17/100 After the Event – Carrying the Conversation Forward

I may be a tad old-fashioned but if someone gives me their number or their email address, even in the form of a business card, then I assume they want me to use it.

The Business Card is an amalgam of the Visiting Card and the Trade Card.

Wikipedia provides:

Visiting cards included refined engraved ornaments and fantastic coats of arms. The visiting cards served as tangible evidence of the meeting of social obligations. The stack of cards in the card tray in the hall was a handy catalog of exactly who had called and whose calls one should reciprocate. They also provided a streamlined letter of introduction.

With the passage of time, visiting cards became an essential accessory to any 19th-century upper or middle class lady or gentleman. Visiting cards were not generally used among country folk or the working classes.

Trade cards first became popular at the beginning of the 17th century in London. These functioned as advertising and also as maps, directing the public to merchants’ stores, as no formal street address numbering system existed at the time.

When I started out, I was a lot less comfortable with making these lukewarm calls. It’s not the same as a cold call because there’s been some contact but it’s certainly got a chill about it.

If you’re not sure about the call, then attempt another way to remind the contactee. Using services like LinkedIn or FaceBook can be a good way, even if they don’t accept you as a contact or friend. You’ve made contact. Just pipe an email to them through the built-in invitation features and wait and see. The problem with this is that you have to have your LinkedIn or FaceBook presence updated. That’s easy enough on LinkedIn but be aware what “friends” can see. It’s not just that a potential contact may be offended by the photos of you in your gallery bench-pressing barmaids with the tagline “Absolutely shitfaced on the company tab and loving it” which might be career suicide in many cases, but also what people write on your Walls. Remember also that your friends can see your friends which means that a lot of the content produced by the eejits who shared your trip to the Canary Islands will be on show as well. I’m not telling you who to have as friends or to edit out friends who might be embarrassing, but if they are likely to be putting up photos of you dressed as Freddie Mercury with a racoon in your boxer shorts, then you might want to reconsider using FaceBook or any of the non-professional-oriented web sites.

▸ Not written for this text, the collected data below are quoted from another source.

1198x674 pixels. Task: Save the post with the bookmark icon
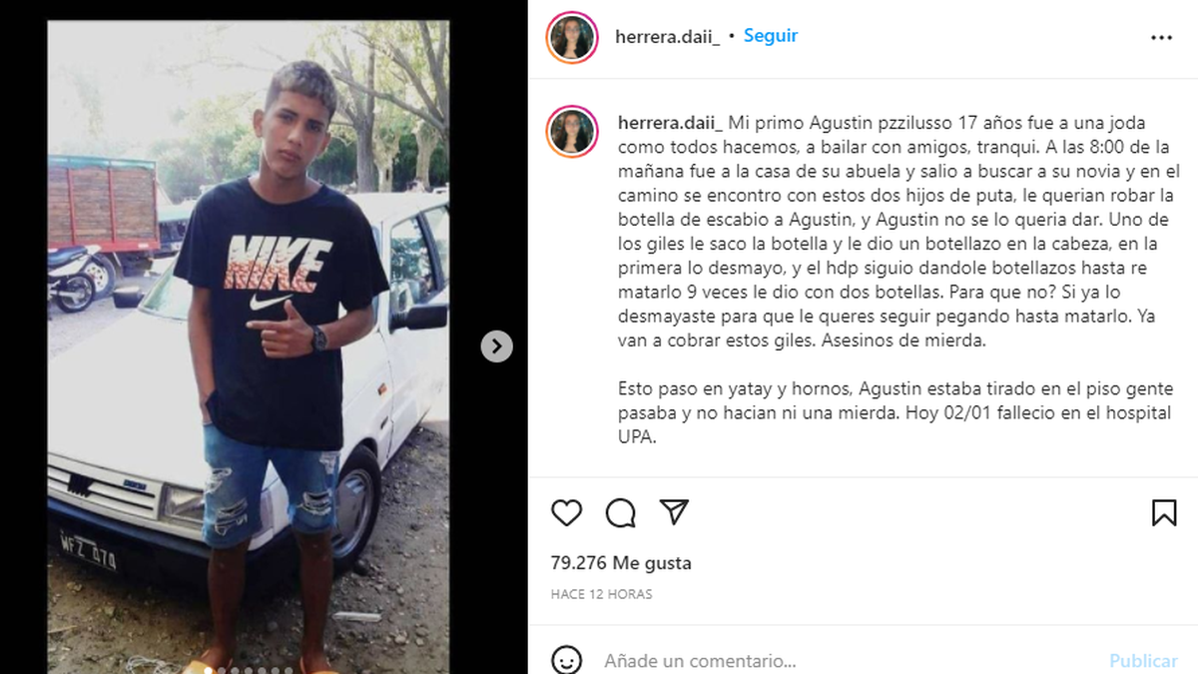1164,513
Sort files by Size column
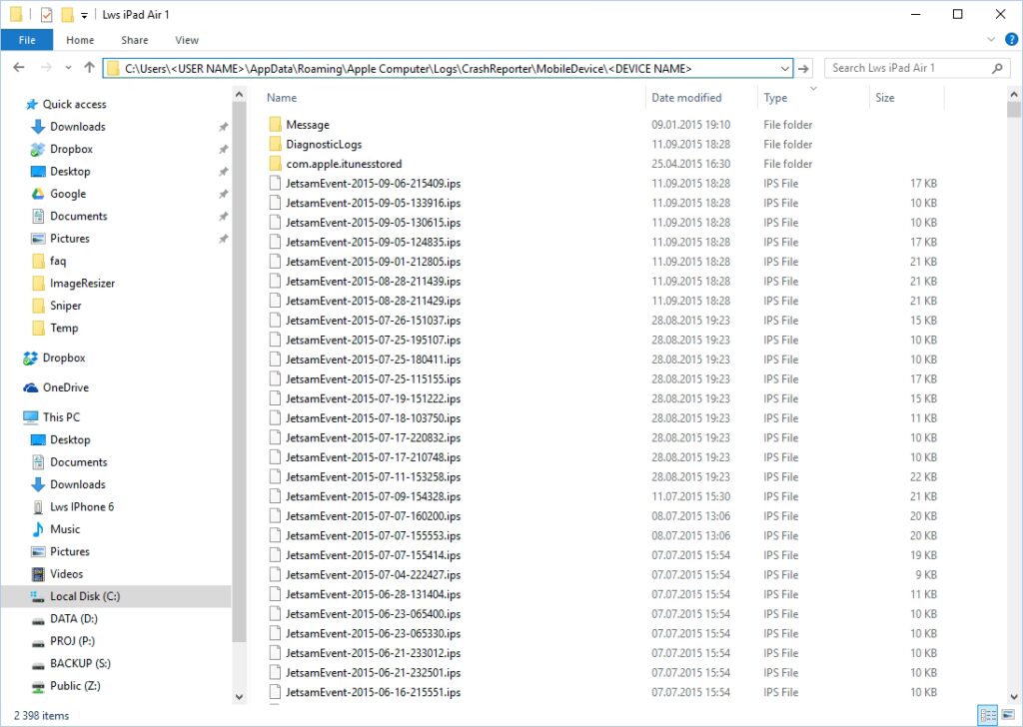Image resolution: width=1023 pixels, height=727 pixels. tap(884, 98)
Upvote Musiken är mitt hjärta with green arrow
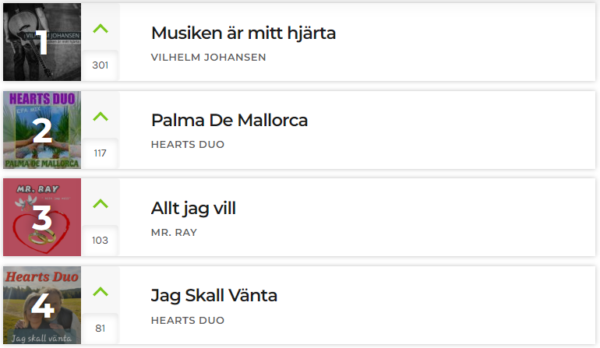The image size is (600, 348). [x=101, y=29]
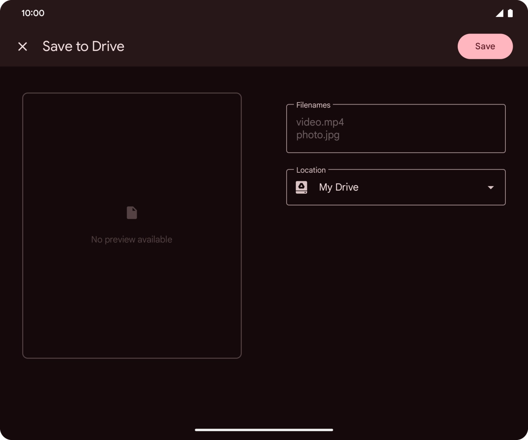Click the video.mp4 filename entry
The width and height of the screenshot is (528, 440).
(x=319, y=122)
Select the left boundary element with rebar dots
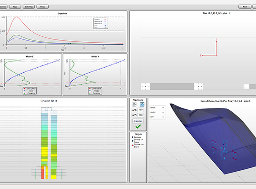The height and width of the screenshot is (189, 256). click(x=145, y=86)
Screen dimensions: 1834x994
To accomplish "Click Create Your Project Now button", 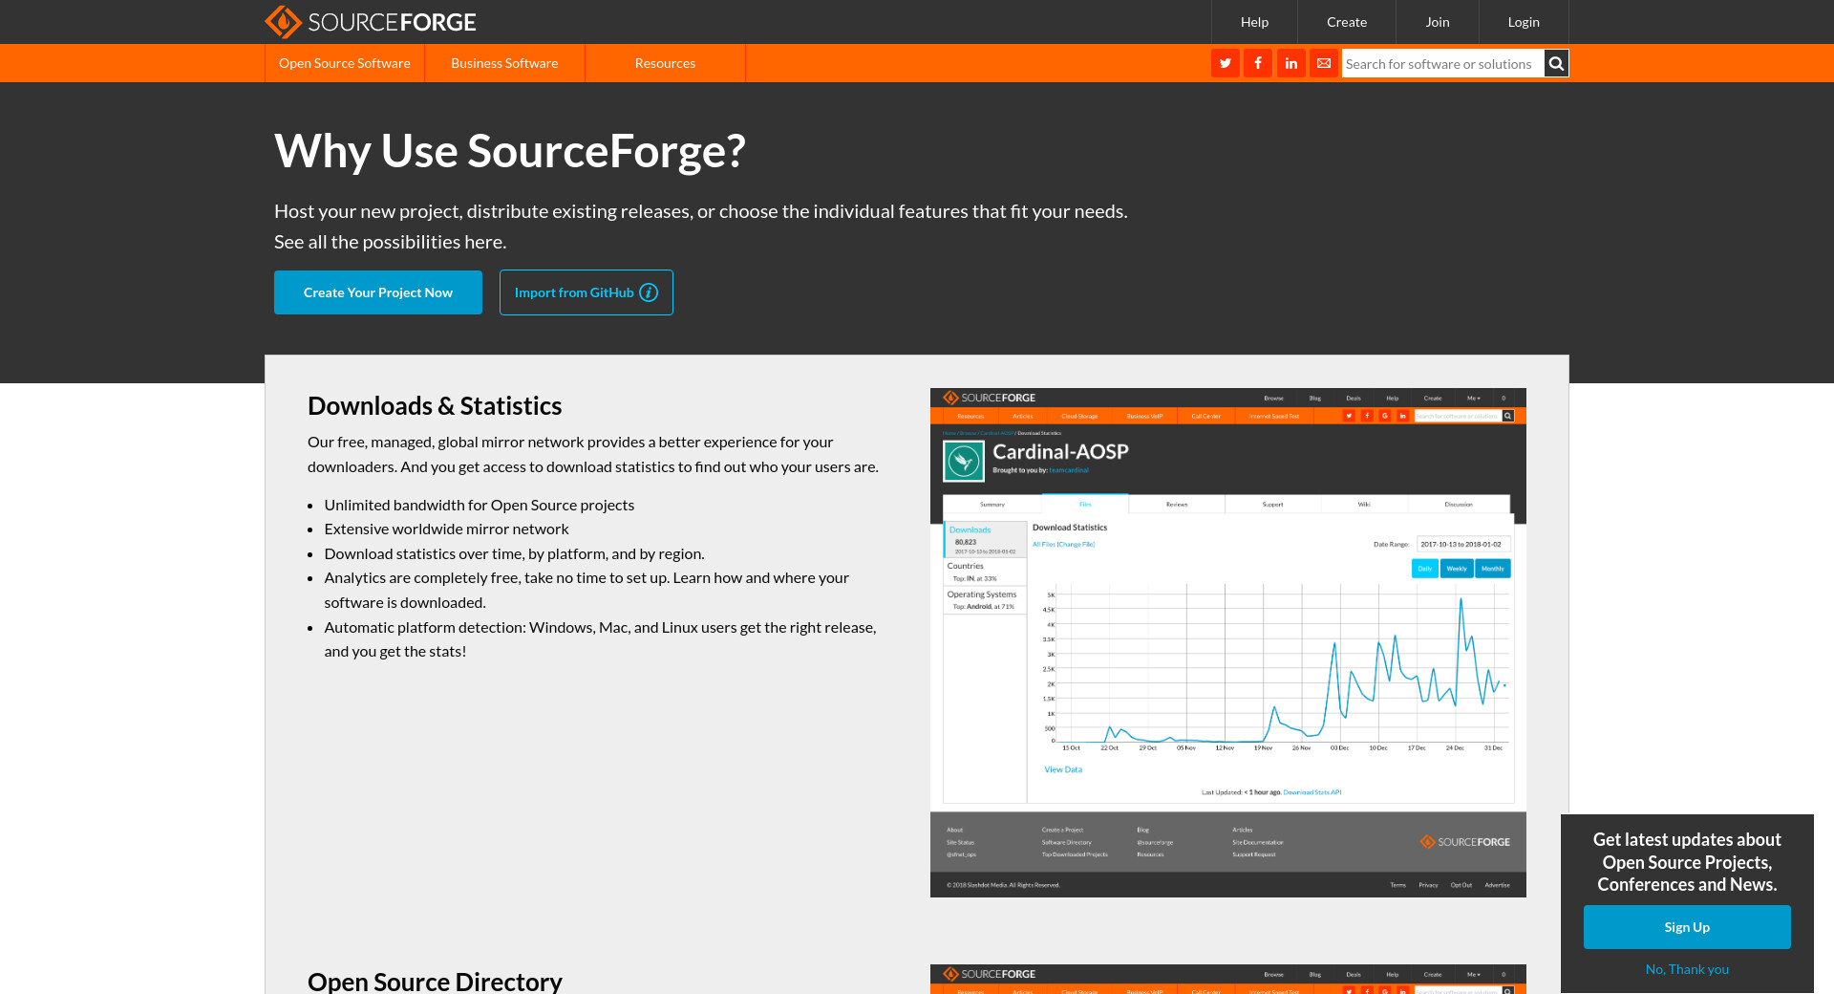I will (378, 292).
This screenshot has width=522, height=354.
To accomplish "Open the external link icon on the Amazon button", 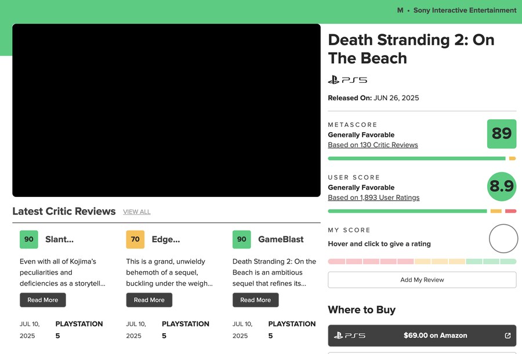I will (508, 335).
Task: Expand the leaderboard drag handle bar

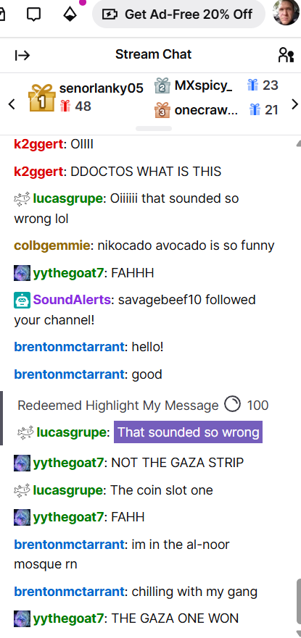Action: (154, 129)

There’s always LinkedIn which is a lot more no-nonsense!

The old cliches are true, of course.

  • Women can smell desperation, and so can Venture Capitalists and other business operators. It’s not about getting the money or the business, it’s about doing the right thing for your business. Treat it like a child. You want to nurture it, not raise it to literacy and sell it into slavery.
  • The one about the chickens and the hatching? Conversations are just words. Just because you start off a conversation with someone, it doesn’t mean that you have to see it through. Business is about taking a few eggs and keeping them warm. Depending on the heat you apply, some of them will hatch. Some of them will burn. And some of them are really nice with toast and a little salt.
  • You’ll wait for an age for a bus, then three will come at once. Remember that you don’t have to get on any of them. You can be choosy with your business deals and I’d recommend that if you are sensible you can avoid picking up business partners that will, in the long run, bugger things up.
  • Any landing you can walk away from is a good one. So it failed, so it bollocksed up. You’ve still got your health, right? There’s always tomorrow? The rule I live with is that it’s okay to make mistakes, as long as they’re not fatal mistakes.

The point being, don’t be afraid to take the next step. The next person you meet might be the person who changes your life. And maybe it won’t be today, it might be in a years time when you’re in a different place.

But if you don’t make that callback. If you don’t make that first step, then you’ll never know.